Klub Pemilik Ferrari Minta Anies Juga Soroti Tunggakan Pajak Mobil Biasa

Komunitas Pecinta Ferrari saat uji coba sirkuit jalanan di BSD City. (Istimewa)

Oleh: Yeremia Sukoyo / FMB | Minggu, 14 Januari 2018 | 13:15 WIB

Jakarta - Pengurus Ferrari Owners Club Indonesia (FOCI) atau perkumpulan pemilik mobil mewah Ferrari angkat bicara pasca-Gubernur DKI Jakarta Anies Baswedan menyoroti adanya penunggak pajak mobil mewah. Ketua Dewan Pembina Ferrari Owner Indonesia Club (FOCI) Ahmad Sahroni meminta kepada Gubernur Anies untuk tidak hanya menyoroti penunggak pajak mobil mewah.

Sahroni menilai, persentase penunggak pajak mobil mewah, khususnya Ferrari, lebih sedikit dibandingkan dengan kendaraan roda empat secara keseluruhan di DKI Jakarta.

"Penunggak pajak mobil mewah tidak sebanding dengan kendaraan roda empat lain yang berpelat B (Jakarta)," kata Ketua Dewan Pembina Ferrari Owner Indonesia Club (FOCI) Ahmad Sahroni, Minggu (14/1) di Jakarta.

Dari hasil penelusurannya, jumlah mobil mewah, khususnya yang bermerek Ferrari tidak ada lebih dari 300 unit di Jakarta.
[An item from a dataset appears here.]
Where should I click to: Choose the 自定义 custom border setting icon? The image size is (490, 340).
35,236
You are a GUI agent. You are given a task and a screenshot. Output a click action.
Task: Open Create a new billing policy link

Dirinya juga menjamin sebagian besar pemilik Ferrari yang berada di bawah asuhannya merupakan masyarakat yang taat pajak.

Saat ini, Gubernur Anies juga diingatkan untuk tidak melupakan persoalan sesungguhnya Jakarta. Yakni kemacetan akibat membeludaknya penggunaan kendaraan pribadi. Semua sebagai akibat dari tidak adanya peraturan yang tegas terkait penggunaan kendaraan roda empat.

Sebelumnya, Gubernur Anies menyatakan ada sebanyak 1.293 mobil mewah (mobil berbanderol di atas Rp 1 miliar) menunggak pajak kendaraan per Desember 2017. Total tunggakan mencapai Rp 44,9 miliar.

Anies pun memerintahkan jajarannya untuk mengunggah daftar mobil mewah penunggak pajak ke situs Pemprov DKI. Dengan demikian dirinya berharap masyarakat bisa lebih taat membayar pajak.

Berdasarkan data Badan Pajak dan Retribusi Daerah (BPRD) DKI Jakarta, tahun lalu penunggak pajak kendaraan roda empat di Jakarta sebanyak 694.000 unit atau 30 persen dari total 2,3 juta unit. Untuk kendaraan roda dua dan tiga, penunggak pajak sebesar 3,3 juta unit dari total 7 juta unit.

Total pajak yang belum dibayar dari semua jenis kendaraan bermotor mencapai Rp 1,7 triliun. Kondisi ini jauh lebih besar dari tunggakan pajak mobil mewah per Desember 2017 yang hanya sebesar Rp44,9 miliar.